** Start SELECTED EXCERPT **
But as libraries become busier, questions come up: How are we going to count all of these people? On top of that, how are we going to read and interpret the data? Enter Bellwether, a New Zealand-based company that is focused on using people-counting to help businesses, libraries, museums, and other institutions grow, adapt, and thrive in our modern society.

MARKETING AND MILKING COWS

Bellwether started when Phil and Amy Elliott, a husband-and-wife team, recognized that there was a huge gap in the metrics and data that businesses in New Zealand were capturing. “I realized in working with my marketing clients that they were not getting the full picture of how their businesses and organizations operated. They had data about sales and things like that, but they didn’t really have any metrics on who was visiting their sites and how many were actually coming in. That’s when I started to realize that there was a lot of power in counting people,” Amy says. At the time, Phil was toiling away in the dairy farms of New Zealand, while Amy’s marketing background found her working with all sorts of businesses around the country. Bellwether's team

During its first year, Bellwether grew slowly and steadily as it took on new customers throughout New Zealand. “Our first sale was done while Phil was milking the cows, and I took the call to set things up in a nearby barn,” Amy explains. Fast-forward a few years later, and now Bellwether has more than 3,000 people counters installed and operating all over New Zealand and Australia.
** End SELECTED EXCERPT **
** Start RECORDED DATA **
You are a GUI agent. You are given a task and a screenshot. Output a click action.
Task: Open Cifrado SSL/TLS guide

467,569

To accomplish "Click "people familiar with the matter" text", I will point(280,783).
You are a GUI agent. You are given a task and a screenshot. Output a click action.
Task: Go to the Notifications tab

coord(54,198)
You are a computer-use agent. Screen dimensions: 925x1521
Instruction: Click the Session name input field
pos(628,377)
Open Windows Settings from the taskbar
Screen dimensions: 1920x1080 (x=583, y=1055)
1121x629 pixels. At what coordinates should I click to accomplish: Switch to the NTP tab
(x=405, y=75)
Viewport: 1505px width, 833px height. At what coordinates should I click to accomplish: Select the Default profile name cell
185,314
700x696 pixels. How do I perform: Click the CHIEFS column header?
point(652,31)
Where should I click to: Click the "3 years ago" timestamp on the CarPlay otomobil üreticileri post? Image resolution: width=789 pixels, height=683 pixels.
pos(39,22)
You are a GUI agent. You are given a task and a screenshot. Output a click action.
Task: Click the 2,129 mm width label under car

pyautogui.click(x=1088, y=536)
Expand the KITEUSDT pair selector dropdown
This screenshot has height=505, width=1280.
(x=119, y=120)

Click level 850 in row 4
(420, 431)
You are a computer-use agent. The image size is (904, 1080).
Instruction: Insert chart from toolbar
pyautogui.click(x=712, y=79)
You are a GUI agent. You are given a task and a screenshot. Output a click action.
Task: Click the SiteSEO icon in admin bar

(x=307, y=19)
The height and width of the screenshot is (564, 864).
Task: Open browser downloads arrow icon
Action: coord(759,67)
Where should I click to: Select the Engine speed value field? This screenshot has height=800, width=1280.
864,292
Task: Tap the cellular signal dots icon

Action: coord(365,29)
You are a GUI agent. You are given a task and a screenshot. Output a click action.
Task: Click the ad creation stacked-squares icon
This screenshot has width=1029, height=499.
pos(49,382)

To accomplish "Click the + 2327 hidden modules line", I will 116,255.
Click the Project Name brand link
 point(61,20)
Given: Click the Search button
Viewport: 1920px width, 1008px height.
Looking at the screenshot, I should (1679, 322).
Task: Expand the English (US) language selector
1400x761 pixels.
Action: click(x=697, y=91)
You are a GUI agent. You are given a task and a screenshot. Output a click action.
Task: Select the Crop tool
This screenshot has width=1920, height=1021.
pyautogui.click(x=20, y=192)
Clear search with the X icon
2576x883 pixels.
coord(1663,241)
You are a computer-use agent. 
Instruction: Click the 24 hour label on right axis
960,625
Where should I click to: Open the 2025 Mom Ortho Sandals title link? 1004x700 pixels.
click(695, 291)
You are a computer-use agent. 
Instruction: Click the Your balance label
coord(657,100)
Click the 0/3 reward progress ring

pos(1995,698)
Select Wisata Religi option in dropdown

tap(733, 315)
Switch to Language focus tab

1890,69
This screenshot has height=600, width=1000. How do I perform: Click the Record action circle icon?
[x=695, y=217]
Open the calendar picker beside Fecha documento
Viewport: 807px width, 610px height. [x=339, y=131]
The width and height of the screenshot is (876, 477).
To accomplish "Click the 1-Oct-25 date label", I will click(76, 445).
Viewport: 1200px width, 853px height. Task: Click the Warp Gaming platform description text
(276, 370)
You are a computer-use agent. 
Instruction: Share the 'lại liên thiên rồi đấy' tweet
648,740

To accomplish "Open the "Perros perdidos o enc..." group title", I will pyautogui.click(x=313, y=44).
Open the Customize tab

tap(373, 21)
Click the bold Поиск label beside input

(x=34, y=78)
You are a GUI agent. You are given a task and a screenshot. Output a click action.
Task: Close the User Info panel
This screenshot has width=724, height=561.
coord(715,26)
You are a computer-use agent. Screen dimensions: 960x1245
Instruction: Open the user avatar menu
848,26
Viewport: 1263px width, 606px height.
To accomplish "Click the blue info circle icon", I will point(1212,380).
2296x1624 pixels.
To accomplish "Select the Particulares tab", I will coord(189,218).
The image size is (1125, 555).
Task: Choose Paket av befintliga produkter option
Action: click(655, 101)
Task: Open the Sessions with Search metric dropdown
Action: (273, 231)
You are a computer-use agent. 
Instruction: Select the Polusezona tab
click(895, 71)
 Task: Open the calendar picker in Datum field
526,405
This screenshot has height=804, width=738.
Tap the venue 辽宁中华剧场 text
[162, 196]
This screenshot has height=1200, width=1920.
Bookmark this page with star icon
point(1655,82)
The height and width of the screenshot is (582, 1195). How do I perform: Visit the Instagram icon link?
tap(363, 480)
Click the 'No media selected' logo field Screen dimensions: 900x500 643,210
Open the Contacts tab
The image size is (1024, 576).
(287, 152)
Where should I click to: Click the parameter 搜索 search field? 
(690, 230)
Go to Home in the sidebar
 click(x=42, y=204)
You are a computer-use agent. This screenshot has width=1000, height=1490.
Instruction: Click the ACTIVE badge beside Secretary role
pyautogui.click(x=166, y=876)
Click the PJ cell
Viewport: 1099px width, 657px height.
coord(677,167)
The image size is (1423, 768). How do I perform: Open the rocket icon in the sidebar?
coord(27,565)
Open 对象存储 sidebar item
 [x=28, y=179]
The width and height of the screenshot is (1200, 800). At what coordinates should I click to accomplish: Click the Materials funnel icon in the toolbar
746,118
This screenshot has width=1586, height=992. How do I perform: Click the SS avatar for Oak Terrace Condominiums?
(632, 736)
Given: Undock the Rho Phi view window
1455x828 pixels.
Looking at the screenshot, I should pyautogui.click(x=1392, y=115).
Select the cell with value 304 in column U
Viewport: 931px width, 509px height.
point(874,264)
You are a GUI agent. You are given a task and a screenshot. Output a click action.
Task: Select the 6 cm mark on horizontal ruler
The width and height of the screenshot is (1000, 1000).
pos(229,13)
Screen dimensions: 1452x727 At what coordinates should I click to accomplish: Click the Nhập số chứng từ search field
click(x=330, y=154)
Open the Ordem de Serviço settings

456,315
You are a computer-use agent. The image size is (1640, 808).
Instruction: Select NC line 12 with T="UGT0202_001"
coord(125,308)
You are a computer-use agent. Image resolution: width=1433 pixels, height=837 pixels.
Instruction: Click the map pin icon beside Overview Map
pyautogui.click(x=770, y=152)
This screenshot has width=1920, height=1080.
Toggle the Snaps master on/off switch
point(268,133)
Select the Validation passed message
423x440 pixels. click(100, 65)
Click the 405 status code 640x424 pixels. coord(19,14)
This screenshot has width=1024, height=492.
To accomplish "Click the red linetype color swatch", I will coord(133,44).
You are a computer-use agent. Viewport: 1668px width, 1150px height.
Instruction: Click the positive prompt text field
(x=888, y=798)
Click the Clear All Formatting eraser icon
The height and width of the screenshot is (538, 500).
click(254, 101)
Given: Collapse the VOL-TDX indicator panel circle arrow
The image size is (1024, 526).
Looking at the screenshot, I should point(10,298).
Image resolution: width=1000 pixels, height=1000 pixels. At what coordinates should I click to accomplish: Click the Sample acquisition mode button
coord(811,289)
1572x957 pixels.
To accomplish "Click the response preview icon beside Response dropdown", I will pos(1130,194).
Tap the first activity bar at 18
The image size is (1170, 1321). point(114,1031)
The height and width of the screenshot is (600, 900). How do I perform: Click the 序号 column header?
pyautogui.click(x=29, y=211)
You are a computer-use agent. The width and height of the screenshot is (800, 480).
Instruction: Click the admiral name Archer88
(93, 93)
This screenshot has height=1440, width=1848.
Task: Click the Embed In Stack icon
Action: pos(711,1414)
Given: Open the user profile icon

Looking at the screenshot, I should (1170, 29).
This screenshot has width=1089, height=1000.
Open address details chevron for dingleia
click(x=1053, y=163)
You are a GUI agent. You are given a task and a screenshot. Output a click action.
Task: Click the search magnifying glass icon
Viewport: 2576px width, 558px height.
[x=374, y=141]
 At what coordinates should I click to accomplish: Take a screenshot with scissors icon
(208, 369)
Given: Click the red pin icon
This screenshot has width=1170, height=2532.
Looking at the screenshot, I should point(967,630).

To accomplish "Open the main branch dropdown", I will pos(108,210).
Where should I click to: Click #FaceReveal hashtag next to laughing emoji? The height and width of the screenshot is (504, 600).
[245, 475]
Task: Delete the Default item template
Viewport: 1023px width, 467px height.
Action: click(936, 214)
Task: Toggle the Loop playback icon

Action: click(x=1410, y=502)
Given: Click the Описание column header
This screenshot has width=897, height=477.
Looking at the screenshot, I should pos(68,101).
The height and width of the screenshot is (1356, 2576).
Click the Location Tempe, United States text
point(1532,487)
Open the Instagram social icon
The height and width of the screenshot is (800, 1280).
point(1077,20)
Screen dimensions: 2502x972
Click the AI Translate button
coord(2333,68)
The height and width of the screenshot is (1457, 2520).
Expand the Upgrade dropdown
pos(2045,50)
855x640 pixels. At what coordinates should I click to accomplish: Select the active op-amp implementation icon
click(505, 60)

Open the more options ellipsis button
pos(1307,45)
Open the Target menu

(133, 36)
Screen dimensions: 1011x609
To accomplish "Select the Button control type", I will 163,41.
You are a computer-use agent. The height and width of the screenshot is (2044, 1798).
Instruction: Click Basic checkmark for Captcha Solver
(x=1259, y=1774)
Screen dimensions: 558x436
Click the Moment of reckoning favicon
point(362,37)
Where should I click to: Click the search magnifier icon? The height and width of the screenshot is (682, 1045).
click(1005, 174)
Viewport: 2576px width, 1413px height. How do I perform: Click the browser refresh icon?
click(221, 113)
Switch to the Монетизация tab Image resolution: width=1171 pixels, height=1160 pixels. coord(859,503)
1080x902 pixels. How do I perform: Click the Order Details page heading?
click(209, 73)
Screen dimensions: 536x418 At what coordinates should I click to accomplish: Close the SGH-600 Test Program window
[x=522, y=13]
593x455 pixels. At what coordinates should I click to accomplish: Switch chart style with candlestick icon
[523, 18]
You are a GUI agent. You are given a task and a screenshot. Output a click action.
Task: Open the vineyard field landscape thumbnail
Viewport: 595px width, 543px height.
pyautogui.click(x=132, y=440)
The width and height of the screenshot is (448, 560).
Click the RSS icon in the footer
** End RECORDED DATA **
TASK REQUIREMENTS
Continue the piece about Bellwether and its people counters, picking up right after its last sentence about more than 3,000 counters in New Zealand and Australia.

RESPONSE BELOW
In the beginning, Bellwether had a strong focus on working with businesses, but recently, it dove into working with libraries, museums, and other public facilities. “We’re working with libraries and museums of all sizes,” Phil notes. “It doesn’t matter how big or small the library is because all of the data these institutions are collecting with our people counters will help them understand their place in the community.” As libraries continue to change with the times, they are becoming much more focused on being community centers where all sorts of things happen. The Elliotts believe that the data libraries collect with their people-counting system can benefit these institutions greatly. “Knowing how many people come in and out of your libraries at certain times a day will help with things like rostering, knowing when to offer certain programs and events, and overall help libraries keep up with the many changes going on in the world,” says Phil. Just as quickly as he ends his thought, Amy chimes in with, “And it will give them an amazing set of information that they can use to justify their funding, argue for increases where they are needed, and to even monitor things like how often carpets, chairs, and other bits of infrastructure will need to get renewed or replaced.”

Bellwether is not just a company that sells people counters. It’s a team, it’s a family, and it’s focused on helping people, organizations, and businesses when it matters.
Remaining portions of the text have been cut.